Estyn judged Welsh the weakest of six subjects at the school.
Penny Richardson, 32, decided to find another school for her children, Roxy, nine, and eight-year-old Chloe, after clashing with the school over its language policy. A Welsh-speaker, she has lived in the village all her life.
In the meantime, the local education authority and school governors are trying to thrash out a solution acceptable to all parties. Governors and staff at the 86-pupil school met on Tuesday night.
They plan to update parents in letters, and consultation meetings with parents are planned for a later date.
Lessons at Ysgol Betws-y-Coed, which also serves the nearby village of Capel Curig, are supposed to be held in both Welsh and English. However, most of the core lessons, including maths and science, have been taught purely in Welsh.
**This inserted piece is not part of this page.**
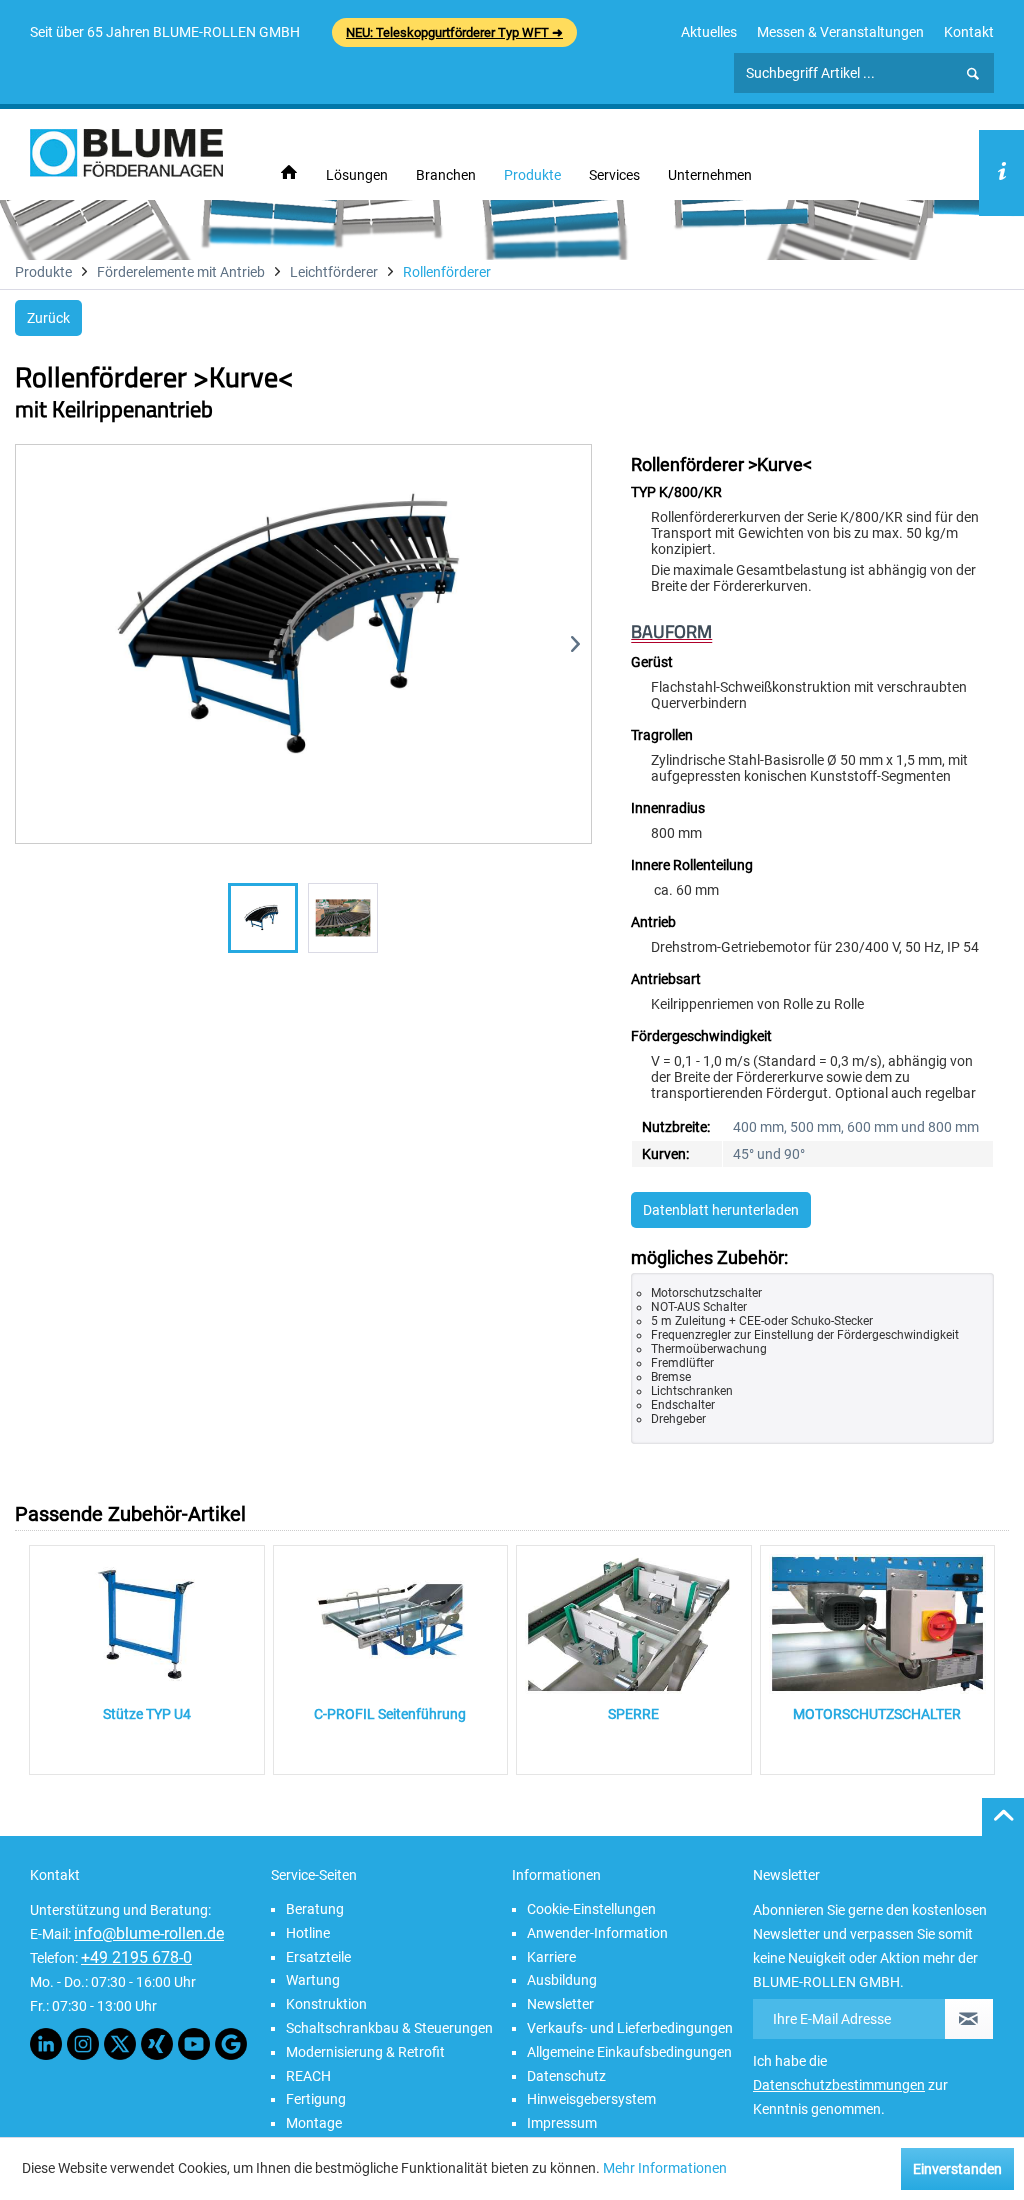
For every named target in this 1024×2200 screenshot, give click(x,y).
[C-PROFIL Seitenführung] (391, 1624)
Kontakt (969, 32)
Just 12 per cent of pupils at the school are from homes where Welsh is the first language.
According to Dilwyn Price, Conwy's assistant director of primary education, there is consensus that the school should introduce more English. But the move had met some opposition.
Mr Price said the school was working on communications with parents, adding: "This is a highly emotive issue which could prove very divisive - we want to sit down and find a solution."
Betws-y-Coed councillor Liz Roberts said: "What is needed is for everyone to sit down and find some balance. Possibly there is too much Welsh at present."